History Is a Contemporary Literature
Manifesto for the Social Sciences
Translated by Nathan J. Bracher
Ivan Jablonka’s History Is a Contemporary Literature offers highly innovative perspectives on the writing of history, the relationship between literature and the social sciences, and the way that both social-scientific inquiry and literary explorations contribute to our understanding of the world. Jablonka argues that the act and art of writing, far from being an afterthought in the social sciences, should play a vital role in the production of knowledge in all stages of the researcher’s work and embody or even constitute the understanding obtained. History (along with sociology and anthropology) can, he contends, achieve both greater rigor and wider audiences by creating a literary experience through a broad spectrum of narrative modes.
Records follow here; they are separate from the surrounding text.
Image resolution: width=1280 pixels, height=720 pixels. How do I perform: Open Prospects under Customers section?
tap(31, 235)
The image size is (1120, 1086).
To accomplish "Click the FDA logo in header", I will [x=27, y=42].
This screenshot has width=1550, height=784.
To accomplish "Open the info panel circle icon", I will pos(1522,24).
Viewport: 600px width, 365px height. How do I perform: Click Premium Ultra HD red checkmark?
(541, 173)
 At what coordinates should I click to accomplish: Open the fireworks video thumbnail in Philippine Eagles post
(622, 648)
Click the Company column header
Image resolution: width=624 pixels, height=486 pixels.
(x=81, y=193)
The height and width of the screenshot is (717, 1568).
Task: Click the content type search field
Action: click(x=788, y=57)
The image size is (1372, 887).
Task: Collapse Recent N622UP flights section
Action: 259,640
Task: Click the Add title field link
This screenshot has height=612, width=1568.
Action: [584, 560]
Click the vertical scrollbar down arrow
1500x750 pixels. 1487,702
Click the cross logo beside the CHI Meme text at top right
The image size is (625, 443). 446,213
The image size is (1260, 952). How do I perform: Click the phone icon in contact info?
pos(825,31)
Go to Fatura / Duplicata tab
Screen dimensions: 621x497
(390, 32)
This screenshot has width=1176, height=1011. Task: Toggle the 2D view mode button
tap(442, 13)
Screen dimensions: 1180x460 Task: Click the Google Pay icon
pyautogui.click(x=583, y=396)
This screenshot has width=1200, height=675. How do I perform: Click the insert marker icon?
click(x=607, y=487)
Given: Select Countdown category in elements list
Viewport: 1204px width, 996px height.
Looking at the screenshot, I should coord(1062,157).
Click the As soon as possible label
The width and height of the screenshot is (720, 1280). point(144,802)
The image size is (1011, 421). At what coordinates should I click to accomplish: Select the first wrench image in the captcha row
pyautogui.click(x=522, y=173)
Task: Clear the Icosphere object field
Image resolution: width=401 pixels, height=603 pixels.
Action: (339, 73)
Challenging scholars to adopt investigative, testimonial, and other experimental writing techniques as a way of creating and sharing knowledge, Jablonka envisions a social science literature that will inspire readers to become actively engaged in understanding their own pasts and to relate their histories to the present day. Lamenting the specialization that has isolated the academy from the rest of society, History Is a Contemporary Literature aims to bring imagination and audacity into the practice of scholarship, drawing on the techniques of literature to strengthen the methods of the social sciences.
Ivan Jablonka is Professor of History at Université Paris 13 and a researcher at Collège de France. He is the author of A History of the Grandparents I Never Had, winner of the Prix du Sénat du livre d’histoire, Prix Guizot de l’Académie française, and Prix Augustin-Thierry des Rendez-vous de l’histoire de Blois; and of Laëtitia ou la fin des hommes (Laetitia or the end of men)], winner of the Le Monde's 2016 Prix littéraire, the 2016 Prix Médicis, and the 2016 Prix des prix.